Consigne: D'après le texte sur la pression sociale, à quels dangers l'exclusion sociale exposait-elle les individus dans les sociétés primitives ?

-Diviser pour Mieux Sécuriser-
Le biais de pression sociale cet arme de destruction massive contre le « hacker »
Comprendre les biais cognitifs, sans les lister bêtement. Partie 01 : la pression sociale
I-Une prédisposition humaine ancestrale
L’appartenance à un groupe a longtemps été une condition essentielle de survie humaine. L’innée volonté de nous conformer aux attentes sociales découle de notre passé évolutif.
Dans les sociétés primitives, l’exclusion sociale exposait les individus à des dangers tels que les prédateurs ou la famine. Cette survie dépendait de l’appartenance à un groupe, l’exclusion était synonyme de danger immédiat.
Finalement aujourd’hui, rien n’a changé. Cette nécessité d’intégration sociale a forgé des mécanismes psychologiques profonds, qui perdurent dans notre société contemporaine.
Le rejet social demeure une source d’anxiété et persiste dans notre psyché. Il est perçu non seulement comme une exclusion, mais comme une atteinte à l’estime de soi. Cette peur peut conduire les individus à éviter les risques, à s’autocensurer ou à privilégier la conformité, même lorsque cela va à l’encontre de leurs intérêts.
Le rejet n’est pas simplement une source de gêne ; il est vécu comme une menace personnelle qui ébranle notre estime de soi. L’évitement devient alors un réflexe protecteur : éviter de poser des questions, de prendre des risques, de sortir de sa zone de confort. Plus cette peur est renforcée, plus elle limite nos comportements et nos décisions.

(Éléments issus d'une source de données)
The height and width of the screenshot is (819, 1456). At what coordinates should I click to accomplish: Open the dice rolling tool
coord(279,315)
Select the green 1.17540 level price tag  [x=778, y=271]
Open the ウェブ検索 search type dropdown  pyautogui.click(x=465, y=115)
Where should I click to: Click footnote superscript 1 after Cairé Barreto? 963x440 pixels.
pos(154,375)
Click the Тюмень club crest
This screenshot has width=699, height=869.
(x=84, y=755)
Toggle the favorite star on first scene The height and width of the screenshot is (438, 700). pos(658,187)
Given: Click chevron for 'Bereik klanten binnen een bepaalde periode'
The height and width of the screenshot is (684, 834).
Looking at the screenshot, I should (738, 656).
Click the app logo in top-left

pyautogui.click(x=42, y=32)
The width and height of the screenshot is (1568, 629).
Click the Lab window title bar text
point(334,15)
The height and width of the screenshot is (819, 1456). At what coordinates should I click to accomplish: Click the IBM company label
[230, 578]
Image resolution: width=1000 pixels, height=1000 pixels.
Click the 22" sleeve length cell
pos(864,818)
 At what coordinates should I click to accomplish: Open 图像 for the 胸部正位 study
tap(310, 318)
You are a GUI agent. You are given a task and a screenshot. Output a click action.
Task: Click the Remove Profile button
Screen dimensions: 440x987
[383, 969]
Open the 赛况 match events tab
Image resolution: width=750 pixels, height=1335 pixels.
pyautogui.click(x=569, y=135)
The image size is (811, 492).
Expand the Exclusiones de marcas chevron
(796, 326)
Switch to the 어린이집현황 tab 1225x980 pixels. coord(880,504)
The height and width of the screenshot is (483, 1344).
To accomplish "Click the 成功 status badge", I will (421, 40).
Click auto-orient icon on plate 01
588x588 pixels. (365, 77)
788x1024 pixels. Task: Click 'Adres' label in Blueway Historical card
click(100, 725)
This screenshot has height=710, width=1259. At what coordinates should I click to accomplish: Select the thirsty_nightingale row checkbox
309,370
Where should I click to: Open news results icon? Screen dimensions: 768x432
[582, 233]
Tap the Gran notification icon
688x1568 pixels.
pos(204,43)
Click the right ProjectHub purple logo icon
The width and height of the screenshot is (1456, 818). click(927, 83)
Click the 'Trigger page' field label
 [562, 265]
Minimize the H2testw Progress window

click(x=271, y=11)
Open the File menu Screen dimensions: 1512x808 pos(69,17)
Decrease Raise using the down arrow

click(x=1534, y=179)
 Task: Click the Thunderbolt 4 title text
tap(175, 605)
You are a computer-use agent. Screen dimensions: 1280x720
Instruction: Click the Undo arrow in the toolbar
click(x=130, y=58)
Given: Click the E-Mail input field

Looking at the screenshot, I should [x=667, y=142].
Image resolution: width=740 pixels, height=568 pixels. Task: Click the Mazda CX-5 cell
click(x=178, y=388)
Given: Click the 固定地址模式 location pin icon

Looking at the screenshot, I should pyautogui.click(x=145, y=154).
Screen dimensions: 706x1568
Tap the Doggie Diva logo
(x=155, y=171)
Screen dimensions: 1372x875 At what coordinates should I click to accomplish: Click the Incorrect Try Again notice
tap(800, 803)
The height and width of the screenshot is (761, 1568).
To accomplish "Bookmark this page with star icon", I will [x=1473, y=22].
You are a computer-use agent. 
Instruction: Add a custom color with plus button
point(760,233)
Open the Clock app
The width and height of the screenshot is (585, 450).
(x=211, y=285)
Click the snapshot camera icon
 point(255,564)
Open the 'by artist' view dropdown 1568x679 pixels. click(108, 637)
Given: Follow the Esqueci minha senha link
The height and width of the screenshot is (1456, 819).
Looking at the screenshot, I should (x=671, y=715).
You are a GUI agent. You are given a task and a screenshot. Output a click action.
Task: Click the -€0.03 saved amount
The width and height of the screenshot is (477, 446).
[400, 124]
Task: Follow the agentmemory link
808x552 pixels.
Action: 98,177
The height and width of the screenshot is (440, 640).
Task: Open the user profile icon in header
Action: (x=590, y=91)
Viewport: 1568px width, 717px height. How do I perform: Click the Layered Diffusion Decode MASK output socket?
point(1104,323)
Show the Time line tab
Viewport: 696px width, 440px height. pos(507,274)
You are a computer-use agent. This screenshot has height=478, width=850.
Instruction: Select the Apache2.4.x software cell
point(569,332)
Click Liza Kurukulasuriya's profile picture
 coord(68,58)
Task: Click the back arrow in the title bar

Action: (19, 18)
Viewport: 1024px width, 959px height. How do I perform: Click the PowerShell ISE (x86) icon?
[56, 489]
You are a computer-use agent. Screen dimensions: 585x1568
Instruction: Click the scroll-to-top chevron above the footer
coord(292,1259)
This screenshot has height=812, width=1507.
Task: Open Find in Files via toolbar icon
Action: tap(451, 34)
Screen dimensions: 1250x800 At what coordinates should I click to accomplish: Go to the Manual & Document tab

Résultat final: Elle les exposait à des dangers tels que les prédateurs ou la famine.